[Stored items]
· · ·
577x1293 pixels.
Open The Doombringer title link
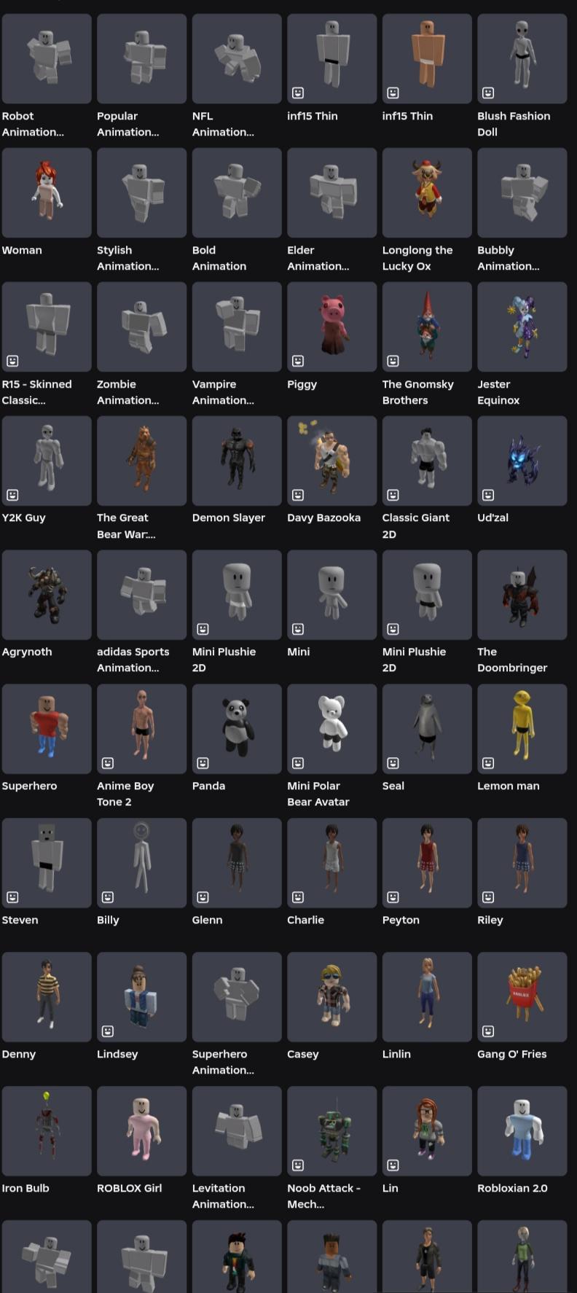coord(512,660)
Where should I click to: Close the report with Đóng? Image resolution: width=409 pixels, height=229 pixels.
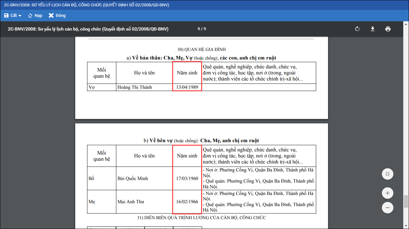tap(57, 16)

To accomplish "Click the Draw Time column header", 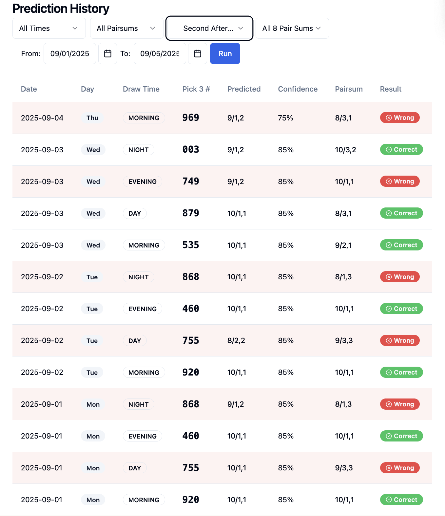I will click(x=141, y=89).
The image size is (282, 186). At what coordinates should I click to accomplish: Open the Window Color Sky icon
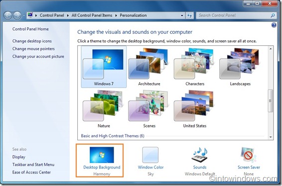pos(150,155)
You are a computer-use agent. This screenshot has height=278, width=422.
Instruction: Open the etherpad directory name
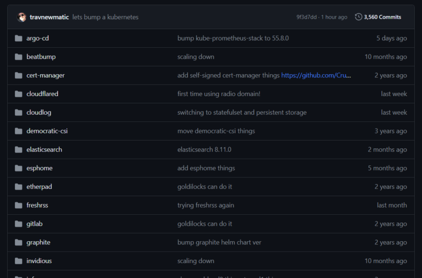[39, 187]
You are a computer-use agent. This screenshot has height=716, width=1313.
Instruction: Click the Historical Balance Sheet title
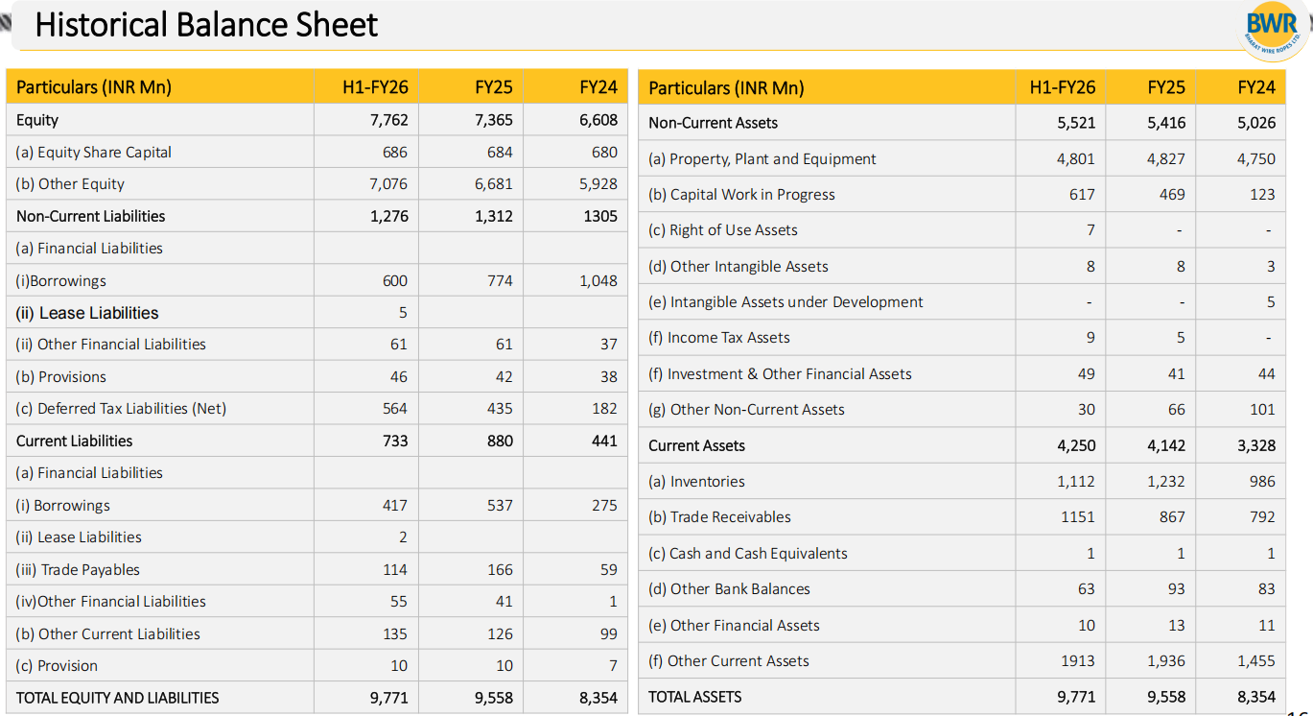(206, 25)
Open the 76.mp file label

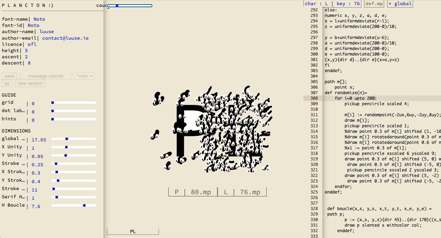(x=250, y=192)
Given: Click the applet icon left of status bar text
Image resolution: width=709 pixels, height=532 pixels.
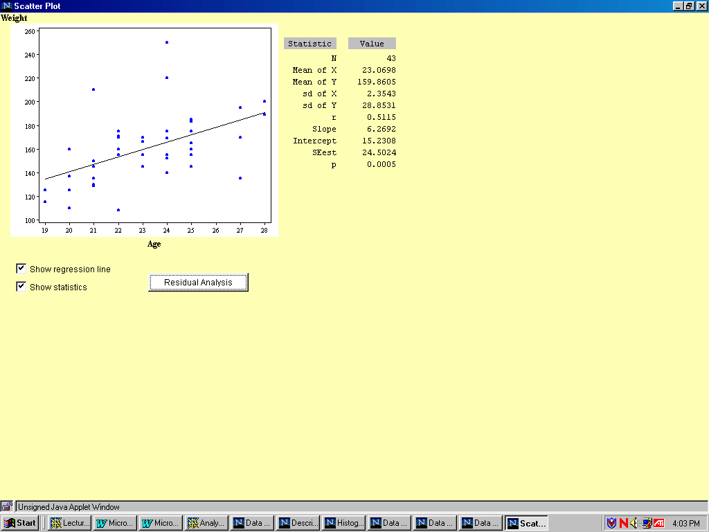Looking at the screenshot, I should [x=7, y=506].
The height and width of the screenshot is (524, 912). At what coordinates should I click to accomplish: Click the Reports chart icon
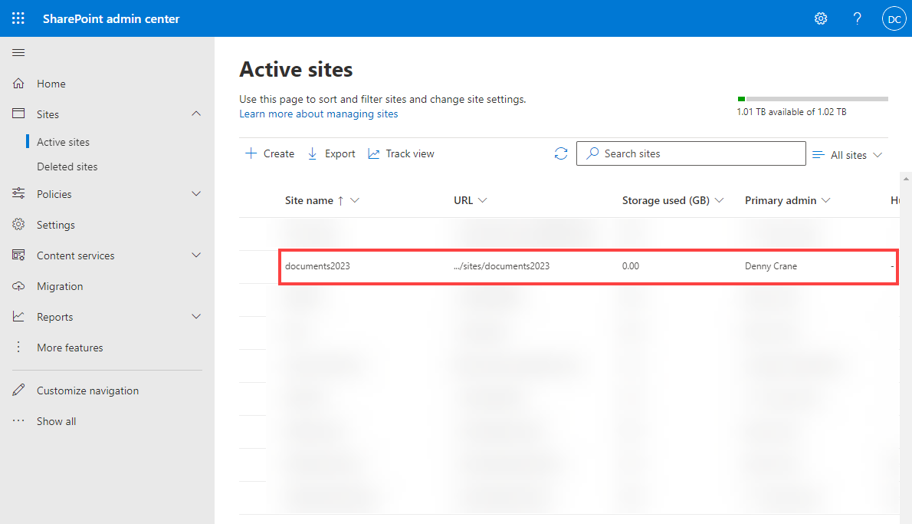(18, 317)
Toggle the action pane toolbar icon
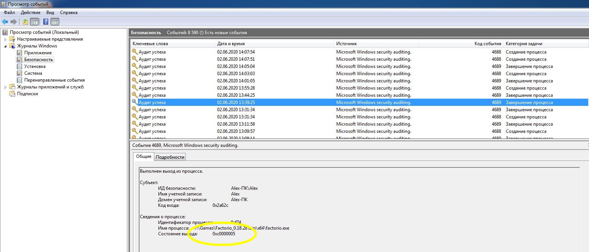This screenshot has width=589, height=252. 55,22
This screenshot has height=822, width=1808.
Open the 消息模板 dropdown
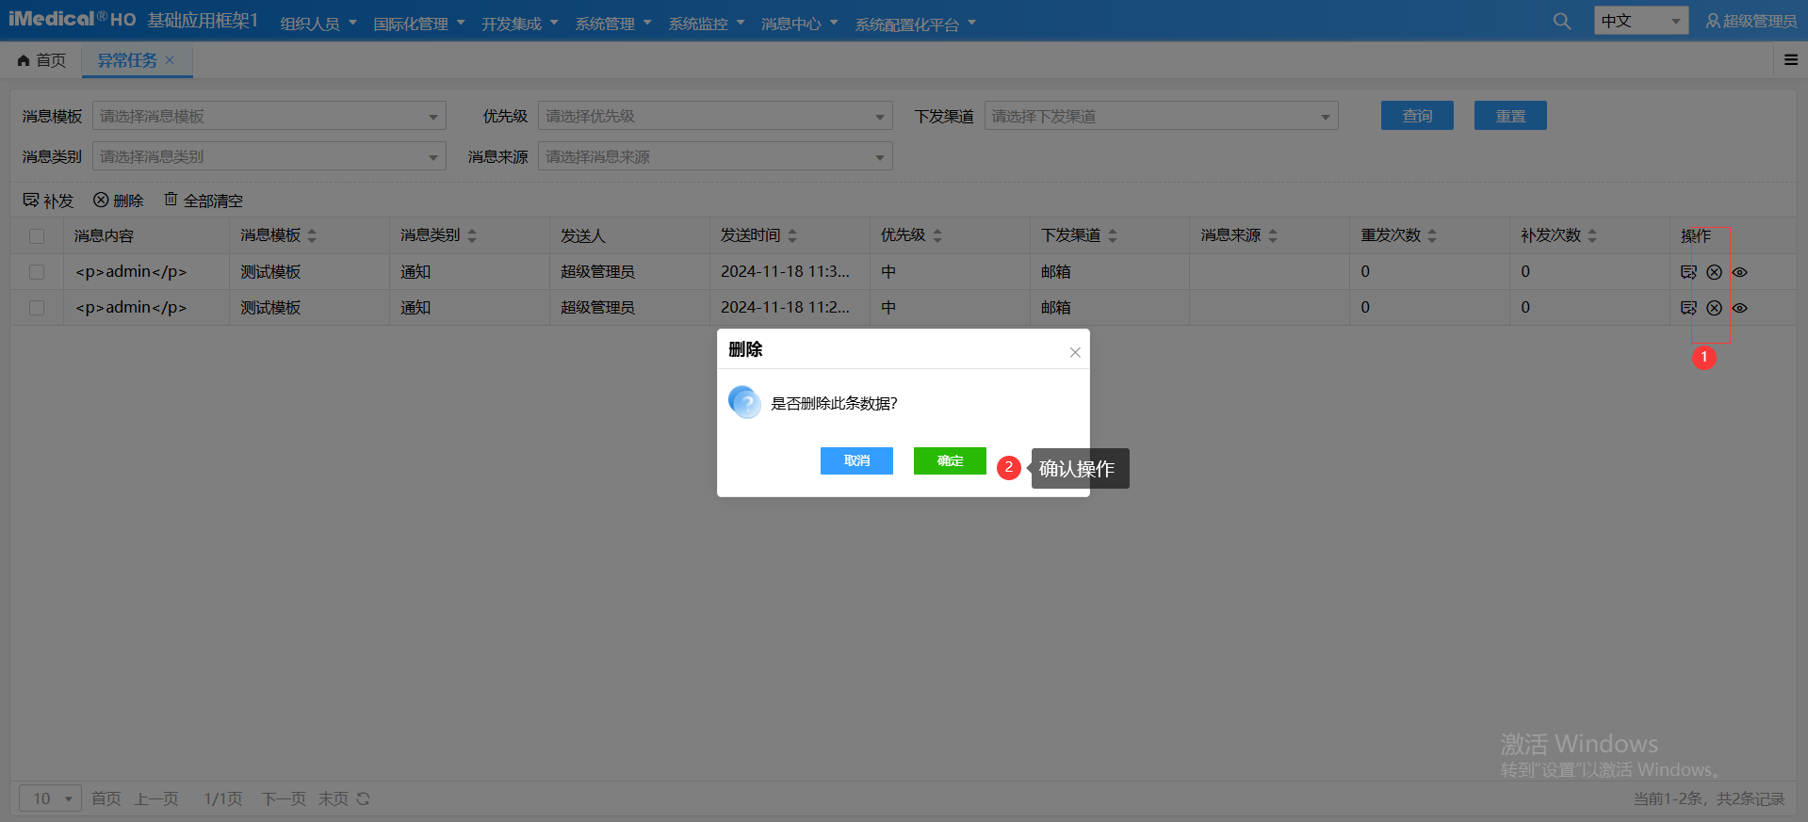(x=269, y=117)

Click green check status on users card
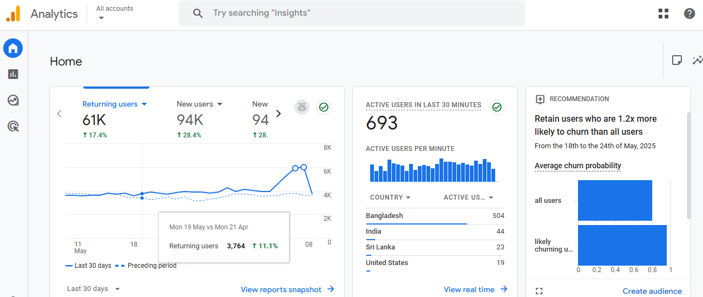pyautogui.click(x=324, y=107)
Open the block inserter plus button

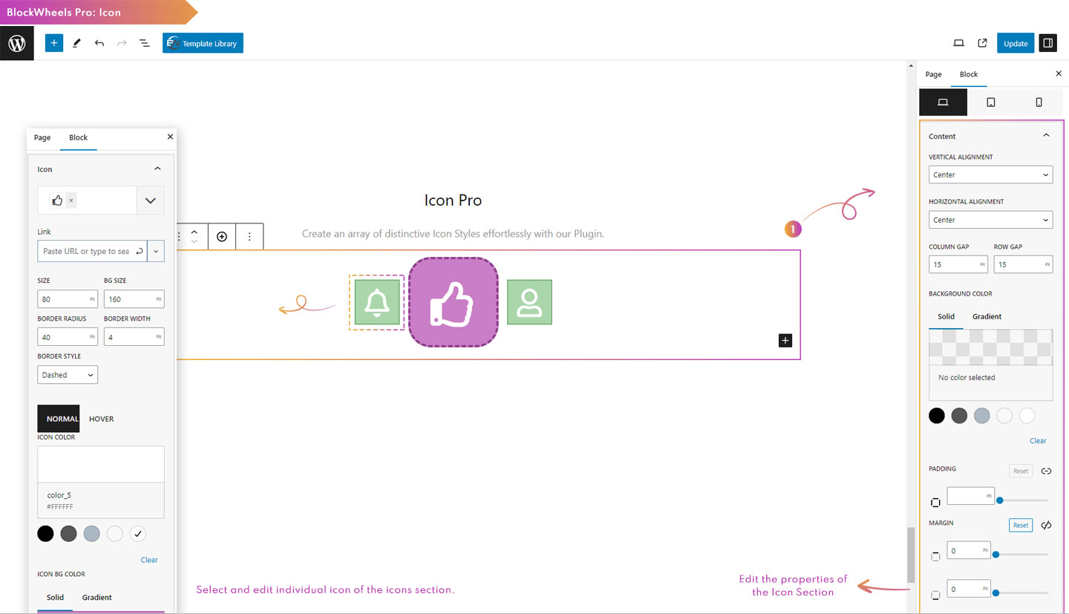(x=53, y=43)
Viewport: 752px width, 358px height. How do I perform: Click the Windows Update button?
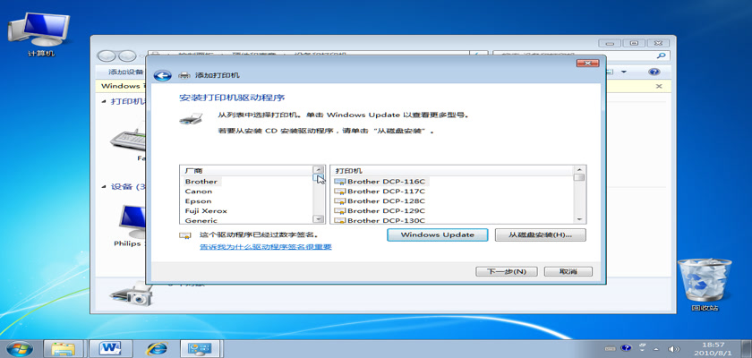pos(437,234)
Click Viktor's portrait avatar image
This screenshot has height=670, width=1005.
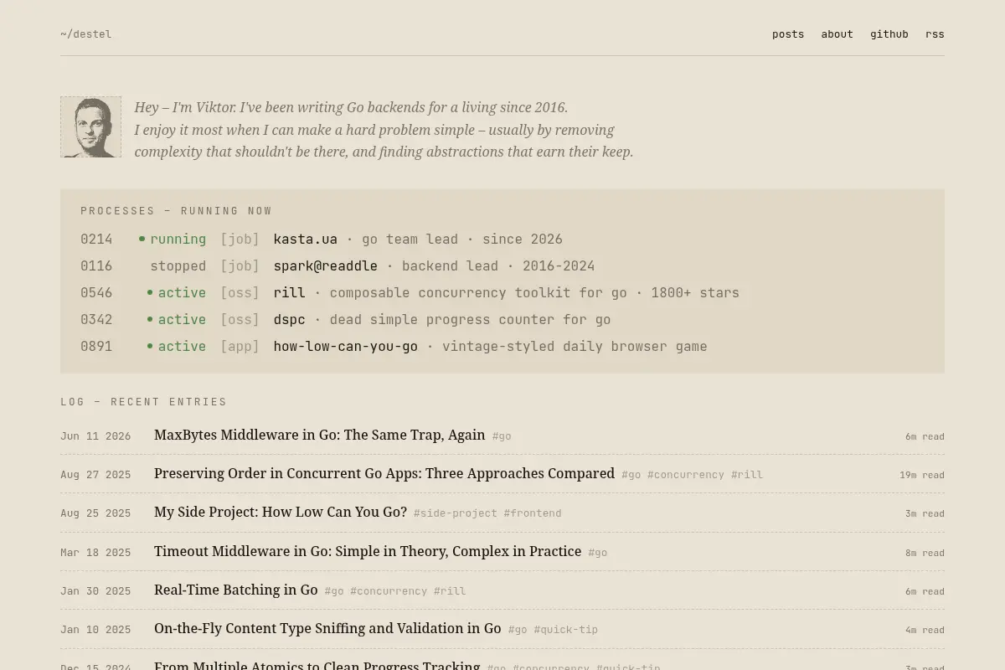point(90,126)
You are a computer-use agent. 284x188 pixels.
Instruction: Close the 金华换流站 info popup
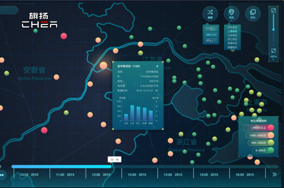(157, 66)
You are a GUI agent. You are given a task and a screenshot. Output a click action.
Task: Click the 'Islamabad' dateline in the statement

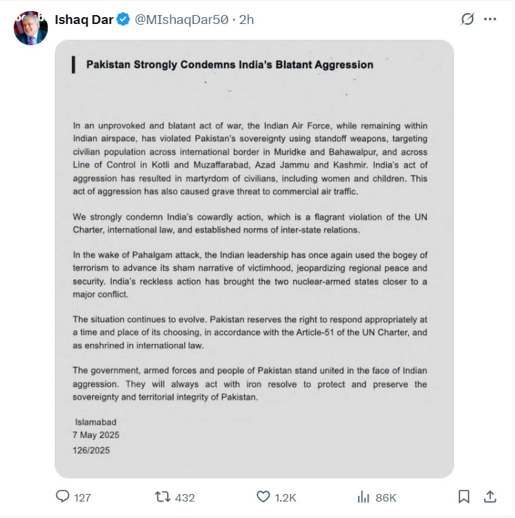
· · ·
Task description:
Find each line of the data above that holds the word "agent", then copy it.

Answer to this task:
You are a computer-use agent. This screenshot has height=278, width=422.
You are a computer-use agent. This screenshot has height=716, width=1313.
You are a computer-use agent. 284x188 pixels.
You are a GUI agent. You are given a task and a screenshot. Output a click action.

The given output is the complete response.